- Maiora entered into a joint venture with the Israeli startup QuantyMize to further develop Resmart.
- Resmart is an artificial intelligence tool for the world of catering and foodtech.
- The tool implements ECO, the algorithm developed by QuantyMize and inspired by quantum mechanics.
PRESS RELEASE — Maiora, an innovative startup specialized in the development of artificial intelligence tools and advanced data analysis for companies in different sectors, has entered into a joint venture with the Israeli startup QuantyMize to further develop Resmart, the AI tool for world of catering and foodtech.
A collaboration that opens up new perspectives for the optimization of the menus of restaurants and of the products on the shelves in supermarkets and online stores.
Thanks to the new partnership, Resmart implements ECO, the algorithm developed by QuantyMize and inspired by quantum mechanics which allows the possibility of calculating and combining data in a very short time. These are algorithms that use the advantages of quantum calculations on traditional computers, therefore without having to resort to quantum computers still in the development phase.
Resmart’s enhanced algorithms are capable, in a short time, to formulate multiple menu options through the analysis of price lists, costs and purchases of raw materials, sales, competitor prices, market trends and allow to develop stock management strategies for large-scale retail trade, with three objectives: reducing food waste and minimizing unsold items, satisfying consumer tastes and requests and increasing the revenues of companies and restaurants.
“The partnership with QuantyMize – says Emilo Zunino, co-founder of Maiora – allows Resmart to greatly enhance its optimization algorithms, providing very accurate results in a very short time. This joint development will allow food & beverage chains and supermarket e-commerce to optimize their product assortment with a dynamism and effectiveness never experienced before. This will not only increase sales and customer satisfaction, but also minimize unsold food and food waste.”
Emanuele Dalla Torre, scientific director of QuantyMize and associate professor at the physics department of Bar-Ilan University in Israel, commented: “Thanks to this partnership we had the opportunity to test our quantum algorithm on real data and evaluate its efficiency. Today there is a lot of talk about quantum computers but the practical applications of this technology are still very limited. This project is one of the first practical examples of the usefulness of quantum logic for solving real problems.”
For the catering sector, food & beverage chains and food e-commerce, quantum-inspired algorithms allow to define menus by combining multiple dishes, based on the companies’ revenue objectives, but also to better manage the warehouse: Resmart in fact, is able to analyze expiring products and suggests promotions.
An example: the restaurant of a food&beverage chain
A large chain restaurant generally offers a large amount of dishes, drinks, desserts. AI algorithms can combine dishes and define menus following two levels of optimization:
- A level that prioritizes revenues for the restaurant
- A second level that prioritizes customer satisfaction.
In the first case, the algorithm risks combining dishes/drinks/desserts that do not match well qualitatively. In the second, he may lose sight of the profitability of the menu for the restaurant. In both cases, the data processing can take a long time.

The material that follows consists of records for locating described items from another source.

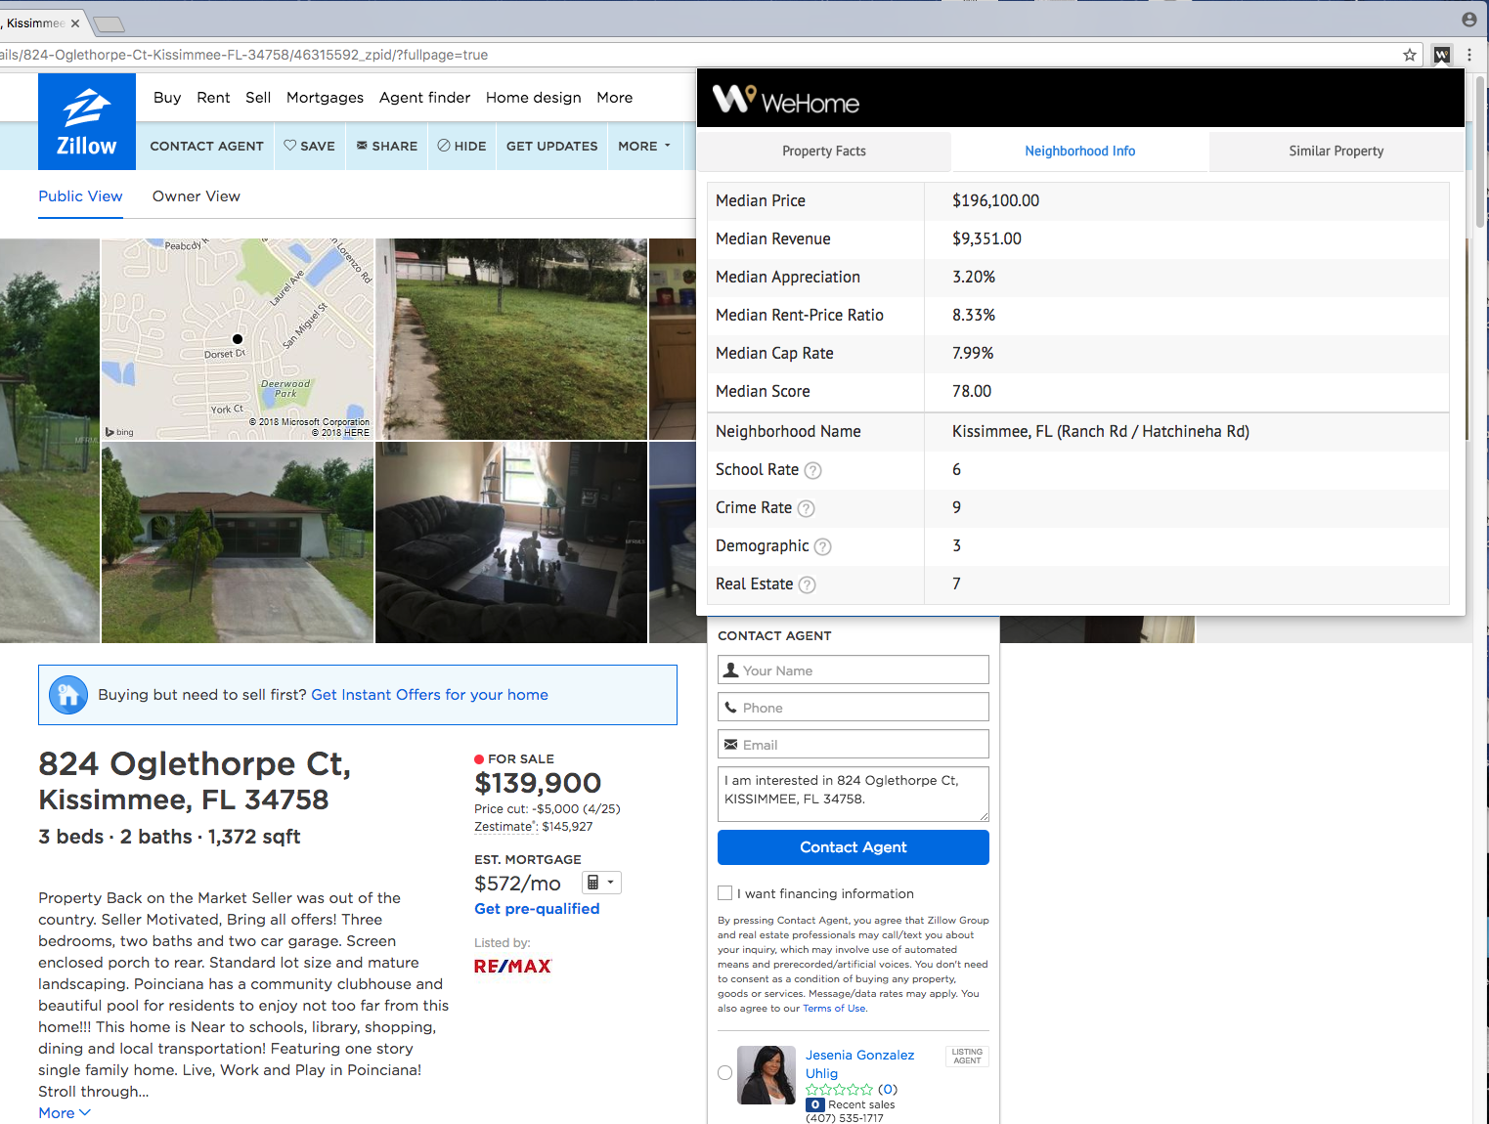Select agent Jesenia Gonzalez Uhlig
Screen dimensions: 1489x1124
point(724,1072)

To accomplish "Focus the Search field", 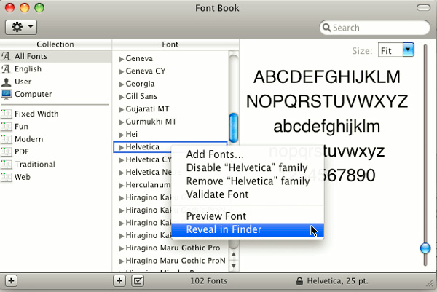I will 379,28.
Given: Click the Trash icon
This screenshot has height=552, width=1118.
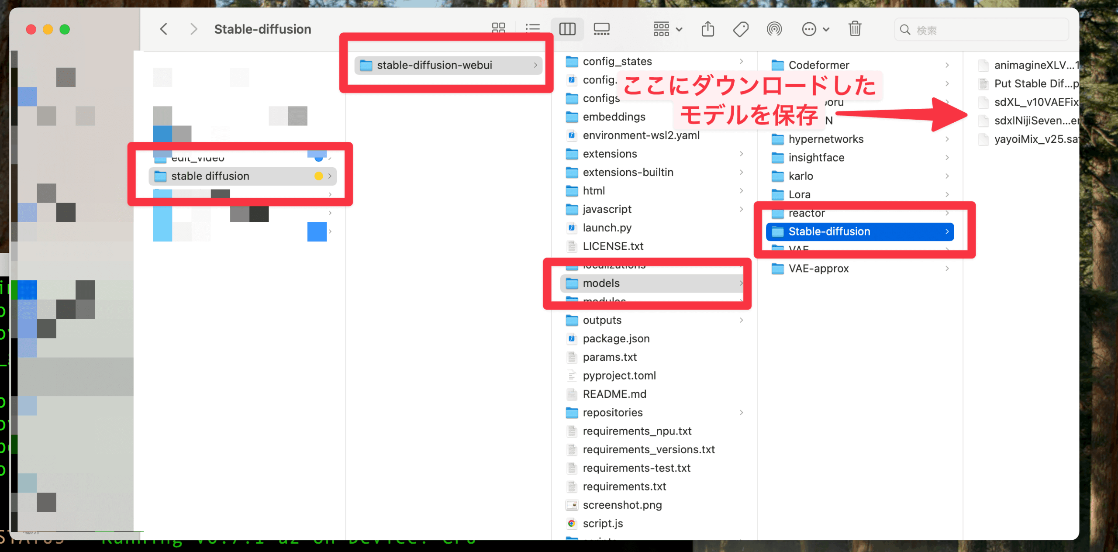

Quantum-inspired algorithms combine powerful calculation capabilities with rapid times and are capable of proposing much higher levels of menu optimization, both at a qualitative (pairings) and quantitative (revenue) level.
The algorithms, by cross-referencing the data, determine correlation scores for the products, dishes and drinks present in the menus: the higher the score, the greater the level of attractiveness of the menu for the customer and the profitability for the restaurant or supermarket. The ECO quantum algorithm allows you to increase expected revenues by up to 39% more, with the same correlations, compared to equivalent classical algorithms.